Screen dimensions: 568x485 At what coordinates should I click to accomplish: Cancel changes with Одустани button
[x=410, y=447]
==
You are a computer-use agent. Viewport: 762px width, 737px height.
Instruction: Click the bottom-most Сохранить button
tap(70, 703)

• _Exercise details_: Please rewrite the data from the line holding "Screen dimensions: 568x485" through the line holding "[x=410, y=447]", inclusive, replacing "Cancel" with "Discard" and leaving everything else as it is.

• _Written solution_:
Screen dimensions: 568x485 At what coordinates should I click to accomplish: Discard changes with Одустани button
[x=410, y=447]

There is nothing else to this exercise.